Question proposed, "That the Bill be now considered."

Bill considered.

A Clause added.

Amendments made.

Motion made, and Question proposed, "That Standing Orders 223 and 243 be suspended, and that the Bill be now read the third time."—(Mr. Galdwell.)

MR. WHITMORE (Chelsea)

said that as a member of the Joint Committee he would be sorry if the House passed the Third Reading without an expression of opinion from some members of the Committee who sat on the Ministerial side of the House in support of the appeal made by the right hon. Baronet. He certainly was as much in earnest as the right hon. Baronet in hoping that the Government would give effect as soon as possible to the unanimous Report of the Joint Committee. He attached very great importance to the practical suggestions it contained. He was perfectly certain that the constitution of a joint drainage board would be fruitful of good results. It was rather interesting to remember that the Central Government of London really owed its existence to the institution of a drainage board for this great metropolis. While he personally felt unable to bring Rathmines and Pembroke, against their obvious desire, into the corporation, he did earnestly hope that the Government would give effect to the recommendations of the Committee.

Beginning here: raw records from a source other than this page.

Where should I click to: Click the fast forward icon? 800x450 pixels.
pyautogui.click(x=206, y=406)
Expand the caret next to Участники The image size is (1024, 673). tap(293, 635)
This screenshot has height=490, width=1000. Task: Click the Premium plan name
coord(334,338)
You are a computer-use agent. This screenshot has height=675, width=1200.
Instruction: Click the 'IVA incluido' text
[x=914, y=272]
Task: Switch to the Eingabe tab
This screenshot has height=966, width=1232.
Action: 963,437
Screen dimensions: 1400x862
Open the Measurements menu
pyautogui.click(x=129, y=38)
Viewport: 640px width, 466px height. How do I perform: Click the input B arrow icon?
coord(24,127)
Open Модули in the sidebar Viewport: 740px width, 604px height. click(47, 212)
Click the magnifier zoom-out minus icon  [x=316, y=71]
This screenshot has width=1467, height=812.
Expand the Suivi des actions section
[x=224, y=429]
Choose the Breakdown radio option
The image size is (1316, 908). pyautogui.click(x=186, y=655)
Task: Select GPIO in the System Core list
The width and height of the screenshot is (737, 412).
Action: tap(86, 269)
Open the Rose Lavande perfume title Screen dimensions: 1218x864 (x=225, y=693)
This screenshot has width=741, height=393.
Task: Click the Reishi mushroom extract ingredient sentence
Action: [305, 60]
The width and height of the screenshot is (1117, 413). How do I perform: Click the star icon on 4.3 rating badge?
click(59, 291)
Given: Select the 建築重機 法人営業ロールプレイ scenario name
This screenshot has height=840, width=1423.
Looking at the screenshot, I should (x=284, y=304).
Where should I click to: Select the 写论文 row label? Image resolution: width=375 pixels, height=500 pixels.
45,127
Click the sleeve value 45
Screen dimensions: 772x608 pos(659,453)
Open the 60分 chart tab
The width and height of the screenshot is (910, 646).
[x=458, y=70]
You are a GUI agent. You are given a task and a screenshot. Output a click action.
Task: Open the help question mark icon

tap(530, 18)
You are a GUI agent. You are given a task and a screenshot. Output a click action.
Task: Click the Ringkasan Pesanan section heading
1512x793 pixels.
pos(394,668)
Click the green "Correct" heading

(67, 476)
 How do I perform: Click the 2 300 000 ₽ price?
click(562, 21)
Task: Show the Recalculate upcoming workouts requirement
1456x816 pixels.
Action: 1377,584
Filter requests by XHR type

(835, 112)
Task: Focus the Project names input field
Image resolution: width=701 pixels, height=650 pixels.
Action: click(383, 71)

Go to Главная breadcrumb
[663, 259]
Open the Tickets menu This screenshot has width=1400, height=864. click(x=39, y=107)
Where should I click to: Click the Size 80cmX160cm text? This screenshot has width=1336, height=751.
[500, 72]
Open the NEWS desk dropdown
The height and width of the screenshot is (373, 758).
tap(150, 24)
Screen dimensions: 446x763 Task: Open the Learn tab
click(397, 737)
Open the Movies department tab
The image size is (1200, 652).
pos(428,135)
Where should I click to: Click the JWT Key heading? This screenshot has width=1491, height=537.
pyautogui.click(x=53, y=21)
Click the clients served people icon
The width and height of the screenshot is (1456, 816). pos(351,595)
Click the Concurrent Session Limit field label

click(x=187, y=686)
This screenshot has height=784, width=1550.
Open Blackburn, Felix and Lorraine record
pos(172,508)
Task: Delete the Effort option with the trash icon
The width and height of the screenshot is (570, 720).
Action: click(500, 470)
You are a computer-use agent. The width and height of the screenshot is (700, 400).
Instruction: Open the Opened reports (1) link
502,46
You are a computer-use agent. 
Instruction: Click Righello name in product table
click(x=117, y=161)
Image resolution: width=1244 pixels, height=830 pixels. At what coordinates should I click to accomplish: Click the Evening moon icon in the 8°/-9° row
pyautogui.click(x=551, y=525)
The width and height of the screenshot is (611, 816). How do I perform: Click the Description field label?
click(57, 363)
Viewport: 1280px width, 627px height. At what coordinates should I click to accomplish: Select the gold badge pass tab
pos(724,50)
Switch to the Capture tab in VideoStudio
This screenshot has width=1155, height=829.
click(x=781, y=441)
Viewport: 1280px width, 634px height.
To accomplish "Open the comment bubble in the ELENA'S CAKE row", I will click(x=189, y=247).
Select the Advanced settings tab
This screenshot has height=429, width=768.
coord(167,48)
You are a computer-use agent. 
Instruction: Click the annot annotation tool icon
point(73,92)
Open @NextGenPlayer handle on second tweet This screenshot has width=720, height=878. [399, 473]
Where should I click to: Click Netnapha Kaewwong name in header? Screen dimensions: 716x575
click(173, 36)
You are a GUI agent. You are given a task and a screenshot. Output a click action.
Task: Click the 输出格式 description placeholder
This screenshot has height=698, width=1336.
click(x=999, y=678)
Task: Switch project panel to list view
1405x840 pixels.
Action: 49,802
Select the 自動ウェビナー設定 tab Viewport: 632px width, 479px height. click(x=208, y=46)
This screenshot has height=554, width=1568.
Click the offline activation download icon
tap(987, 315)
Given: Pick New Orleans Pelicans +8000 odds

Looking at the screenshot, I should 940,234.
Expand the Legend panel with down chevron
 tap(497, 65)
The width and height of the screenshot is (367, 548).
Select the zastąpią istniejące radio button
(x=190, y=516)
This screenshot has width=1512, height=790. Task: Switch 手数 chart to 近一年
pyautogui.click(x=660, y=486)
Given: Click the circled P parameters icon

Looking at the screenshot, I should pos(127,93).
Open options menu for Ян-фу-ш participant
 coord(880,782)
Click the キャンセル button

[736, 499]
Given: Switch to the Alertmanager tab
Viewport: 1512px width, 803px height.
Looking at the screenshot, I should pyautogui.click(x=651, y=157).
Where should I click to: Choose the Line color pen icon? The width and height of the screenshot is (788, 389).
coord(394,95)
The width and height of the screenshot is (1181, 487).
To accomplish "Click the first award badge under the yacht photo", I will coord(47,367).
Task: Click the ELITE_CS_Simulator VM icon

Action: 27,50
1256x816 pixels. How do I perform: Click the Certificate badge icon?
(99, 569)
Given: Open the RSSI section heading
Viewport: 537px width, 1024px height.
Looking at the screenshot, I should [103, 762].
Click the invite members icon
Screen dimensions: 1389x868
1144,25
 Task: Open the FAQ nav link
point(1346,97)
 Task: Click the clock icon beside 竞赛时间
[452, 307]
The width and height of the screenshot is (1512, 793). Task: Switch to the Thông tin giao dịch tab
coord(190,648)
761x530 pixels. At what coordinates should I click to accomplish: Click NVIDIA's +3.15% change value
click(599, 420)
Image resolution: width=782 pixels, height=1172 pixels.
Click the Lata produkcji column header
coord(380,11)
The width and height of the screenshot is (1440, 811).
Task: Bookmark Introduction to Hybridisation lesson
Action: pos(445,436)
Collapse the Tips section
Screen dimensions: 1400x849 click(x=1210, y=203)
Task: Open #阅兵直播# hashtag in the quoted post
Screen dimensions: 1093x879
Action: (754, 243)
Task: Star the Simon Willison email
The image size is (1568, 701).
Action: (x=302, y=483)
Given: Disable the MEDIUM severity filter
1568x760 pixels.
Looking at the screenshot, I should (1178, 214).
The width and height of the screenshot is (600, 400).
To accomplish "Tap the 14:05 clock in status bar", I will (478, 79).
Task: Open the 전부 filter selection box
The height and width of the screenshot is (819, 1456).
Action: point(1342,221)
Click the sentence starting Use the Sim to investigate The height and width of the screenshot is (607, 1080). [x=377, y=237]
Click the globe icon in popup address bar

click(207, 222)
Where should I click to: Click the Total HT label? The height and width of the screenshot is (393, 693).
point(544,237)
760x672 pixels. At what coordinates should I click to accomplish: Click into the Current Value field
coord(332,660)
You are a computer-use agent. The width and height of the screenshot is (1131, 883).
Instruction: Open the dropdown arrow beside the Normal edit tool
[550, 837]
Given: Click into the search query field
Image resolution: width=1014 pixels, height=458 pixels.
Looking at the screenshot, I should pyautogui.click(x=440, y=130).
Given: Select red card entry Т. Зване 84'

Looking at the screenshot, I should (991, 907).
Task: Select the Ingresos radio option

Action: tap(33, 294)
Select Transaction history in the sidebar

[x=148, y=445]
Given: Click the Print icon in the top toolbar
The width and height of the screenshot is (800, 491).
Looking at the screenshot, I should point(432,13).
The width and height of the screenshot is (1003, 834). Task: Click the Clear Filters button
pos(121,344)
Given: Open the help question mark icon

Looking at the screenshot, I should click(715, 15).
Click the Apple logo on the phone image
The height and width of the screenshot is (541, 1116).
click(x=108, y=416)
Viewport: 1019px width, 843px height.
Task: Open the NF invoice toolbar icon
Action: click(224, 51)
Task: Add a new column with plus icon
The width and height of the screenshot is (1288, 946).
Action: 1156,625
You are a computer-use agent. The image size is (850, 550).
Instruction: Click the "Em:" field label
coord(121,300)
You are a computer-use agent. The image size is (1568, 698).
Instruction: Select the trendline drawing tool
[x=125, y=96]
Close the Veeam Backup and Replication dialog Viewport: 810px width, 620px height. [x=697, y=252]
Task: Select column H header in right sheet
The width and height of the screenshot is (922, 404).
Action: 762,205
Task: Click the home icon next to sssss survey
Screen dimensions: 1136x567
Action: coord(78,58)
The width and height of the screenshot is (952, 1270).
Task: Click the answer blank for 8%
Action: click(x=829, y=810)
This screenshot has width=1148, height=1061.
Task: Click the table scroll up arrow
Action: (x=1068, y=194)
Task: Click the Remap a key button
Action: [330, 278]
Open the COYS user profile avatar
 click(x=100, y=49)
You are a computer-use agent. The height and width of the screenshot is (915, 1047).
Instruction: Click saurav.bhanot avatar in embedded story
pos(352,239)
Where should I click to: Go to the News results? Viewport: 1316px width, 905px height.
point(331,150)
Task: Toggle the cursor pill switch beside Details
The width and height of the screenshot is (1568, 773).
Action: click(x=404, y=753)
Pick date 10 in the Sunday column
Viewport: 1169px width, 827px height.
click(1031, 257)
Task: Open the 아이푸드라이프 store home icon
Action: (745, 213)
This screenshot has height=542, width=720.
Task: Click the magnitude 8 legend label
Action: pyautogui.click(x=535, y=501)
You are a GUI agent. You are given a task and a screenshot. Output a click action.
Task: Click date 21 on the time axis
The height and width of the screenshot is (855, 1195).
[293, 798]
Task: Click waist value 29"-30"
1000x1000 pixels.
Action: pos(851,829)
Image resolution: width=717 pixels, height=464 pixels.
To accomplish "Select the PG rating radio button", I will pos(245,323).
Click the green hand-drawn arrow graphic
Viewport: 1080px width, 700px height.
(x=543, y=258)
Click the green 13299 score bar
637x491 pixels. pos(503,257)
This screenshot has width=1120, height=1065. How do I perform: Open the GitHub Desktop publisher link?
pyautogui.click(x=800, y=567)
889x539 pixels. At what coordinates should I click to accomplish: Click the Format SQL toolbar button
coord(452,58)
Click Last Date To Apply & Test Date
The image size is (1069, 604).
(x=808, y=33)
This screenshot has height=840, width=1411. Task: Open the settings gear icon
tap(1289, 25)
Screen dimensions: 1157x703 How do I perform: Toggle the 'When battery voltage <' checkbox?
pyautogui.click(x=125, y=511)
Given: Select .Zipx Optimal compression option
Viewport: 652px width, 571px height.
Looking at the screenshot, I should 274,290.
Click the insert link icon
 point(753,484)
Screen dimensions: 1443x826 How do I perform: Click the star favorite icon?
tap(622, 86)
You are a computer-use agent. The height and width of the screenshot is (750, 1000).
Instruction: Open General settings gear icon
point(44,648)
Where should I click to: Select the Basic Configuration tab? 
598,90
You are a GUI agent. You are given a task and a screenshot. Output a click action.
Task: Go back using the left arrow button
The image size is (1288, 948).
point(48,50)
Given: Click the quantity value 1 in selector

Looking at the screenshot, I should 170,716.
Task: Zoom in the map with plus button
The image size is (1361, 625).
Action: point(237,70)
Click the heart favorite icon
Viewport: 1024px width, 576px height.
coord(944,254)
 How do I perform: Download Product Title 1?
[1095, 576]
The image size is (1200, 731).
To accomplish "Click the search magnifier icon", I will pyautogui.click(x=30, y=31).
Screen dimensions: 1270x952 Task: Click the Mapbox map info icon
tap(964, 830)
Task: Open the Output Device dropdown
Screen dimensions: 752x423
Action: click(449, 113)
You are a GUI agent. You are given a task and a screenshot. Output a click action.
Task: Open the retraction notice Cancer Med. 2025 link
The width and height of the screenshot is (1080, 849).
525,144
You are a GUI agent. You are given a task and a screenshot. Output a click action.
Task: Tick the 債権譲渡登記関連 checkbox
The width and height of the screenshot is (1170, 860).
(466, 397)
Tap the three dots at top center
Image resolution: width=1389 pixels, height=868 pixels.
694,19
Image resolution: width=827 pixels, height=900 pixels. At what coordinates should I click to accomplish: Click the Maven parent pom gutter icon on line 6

SIR ROBERT MOWBRAY (Lambeth, Brixton)

said he should like to associate himself, also as a supporter of the Government, with the appeal made by the chairman of the Joint Committee and by his hon. friend the Member for Chelsea. He held the strongest possible opinion that this question should be settled on the lines they had recommended, and he earnestly hoped, therefore, that the Government would give serious attention to the recommendations of the Committee, and would carry them into law within a very short period of time.


thought it was very greatly to be regretted that Government were, apparently, not ready to respond to the strong and unanimous appeal of the members of the Committee. It was unique, in the case of private Bills, that the members of the Conservative party as well as those belonging to the Liberal party on the Committee should join together in an appeal to the Government to make a statement as to their intentions on that particular subject. He would like to ask the Chief Secretary whether the Government would bring in a public Bill to carry out the recommendations, because, unless they did so, or announced their intention of doing so, the Dublin Corporation would be compelled in its own defence to undertake the expense of again introducing a private Bill to annex these two townships. If the Government would give the pledge asked for it would be a saving of public time and money.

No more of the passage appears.